John, who did you write this book for?
I wrote Data Smart for anyone who wants to learn the cutting edge analytic techniques that businesses like Amazon and Facebook are using to turn their data into revenue.
And when I say “learn,” I don’t mean just “learn about.” In Data Smart, readers use actual techniques, such as artificial intelligence and data mining, to solve real business problems. That way the reader can get a sense of how to apply them to their own work. Think of the book as on-the-job training.
That’s why each chapter works through a data science technique in Excel – spreadsheets are a safe environment that readers feel comfortable working and following along in.
I wrote Data Smart for anyone from business intelligence analysts to programmers to quantitative marketers to sports analysts to C suite executives. For anyone who truly wants to learn analytics, this is the most accessible book for gaining a foothold in the discipline.
Misconceptions about Data Science
Give us your definition of data science. What’s the biggest misconception people have about your field?
Data science is the use of transactional business data (think sales data, website traffic, social interactions, ad conversion data, employee performance data, etc.) to make decisions that result in revenue growth for the business.
There are a few big misconceptions about data science. First, the field isn’t just for those who do online advertising (e.g. Facebook, Twitter, or Google). No, a brick and mortar mom-and-pop shop can benefit from artificial intelligence models too. For instance, if you run a hotel, being able to forecast demand in light of your prices and competitors’ prices is invaluable. And that’s true whether you’re a single hotel or Intercontinental.

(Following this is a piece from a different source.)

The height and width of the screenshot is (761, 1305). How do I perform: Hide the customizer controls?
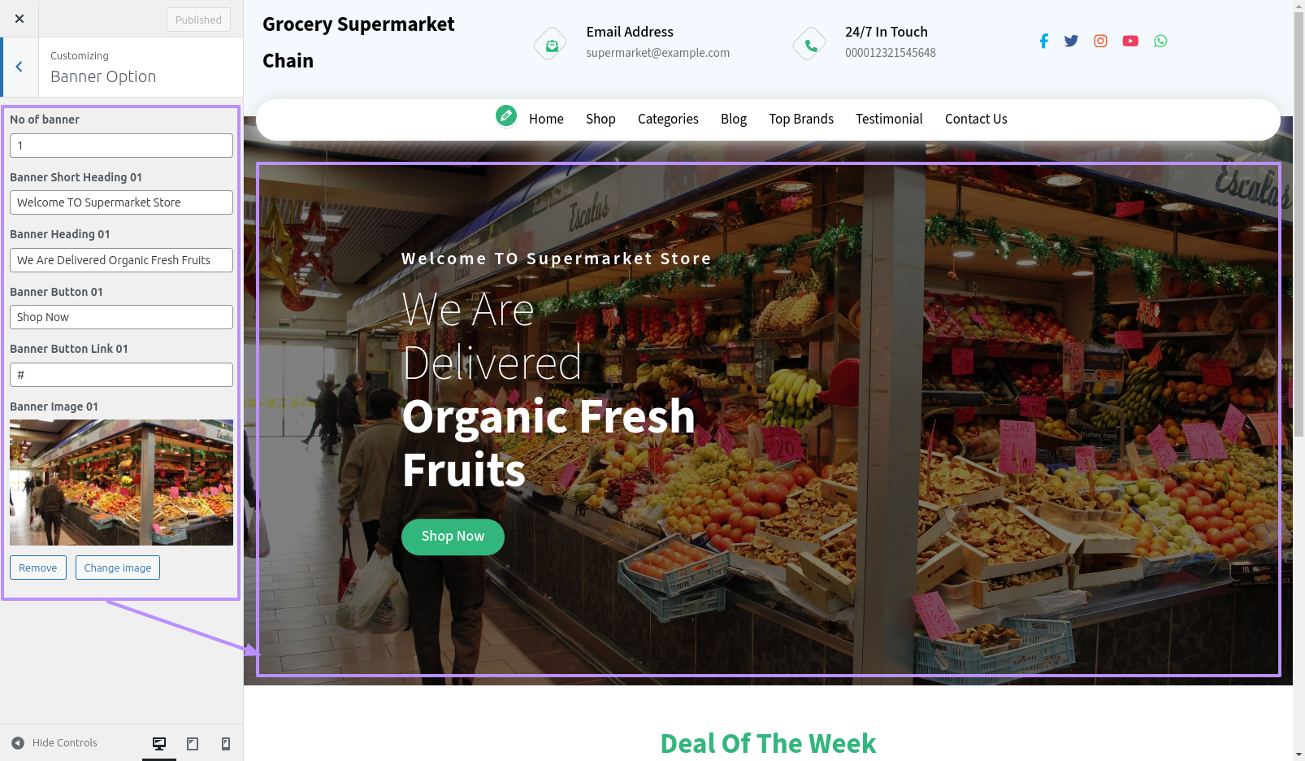pos(54,743)
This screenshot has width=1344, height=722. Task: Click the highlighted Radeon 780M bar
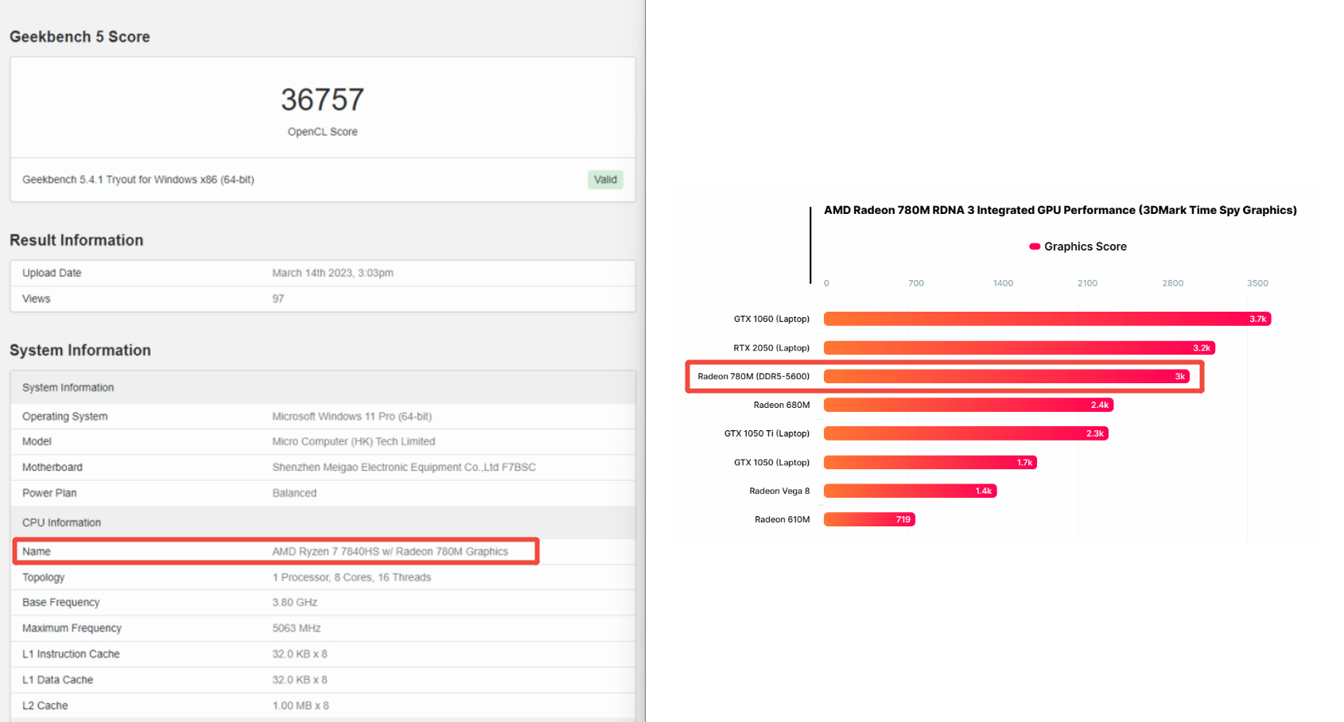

Second, you don’t need a Ph.D. to do data science. Some of these techniques, like customer segment detection, are analytically tough, but anyone with the motivation and some spreadsheet skills can learn how to do it.
How to Use Data Science
What are a few of its uses?
There are so many it’s hard to choose! Here are some data science applications that I have personally done in my own day job:
- Forecast demand in light of price adjustments (revenue management)
- Optimize the timing of supply shipments from China to increase inventory availability and reduce costs
- Detect when an online account has been compromised by hackers
- Discover hidden customer segments in sales data to better target individuals in future marketing campaigns
- Predict demographic data of your customers (age, gender, marital status, etc.)
- Make product recommendations to customers automatically, or predict what a customer is likely to be interested in purchasing
Why is predictive analytics and data science gaining momentum?
In a word, revenue.
Data science isn’t something that companies should be doing just for fun. In the 90s and early 2000s, the business intelligence movement was all about the capture, storage, and basic reporting of data. Data science is an extension of this. There is more value in data than just in basic reporting.
But to extract that value, you need to understand practices such as data mining and predictive analytics. Past customer behavior helps forecast and predict future behavior – historical data can guide your business’s actions in the present. You just have to know how to transform that data into something useful. That’s where data science comes in.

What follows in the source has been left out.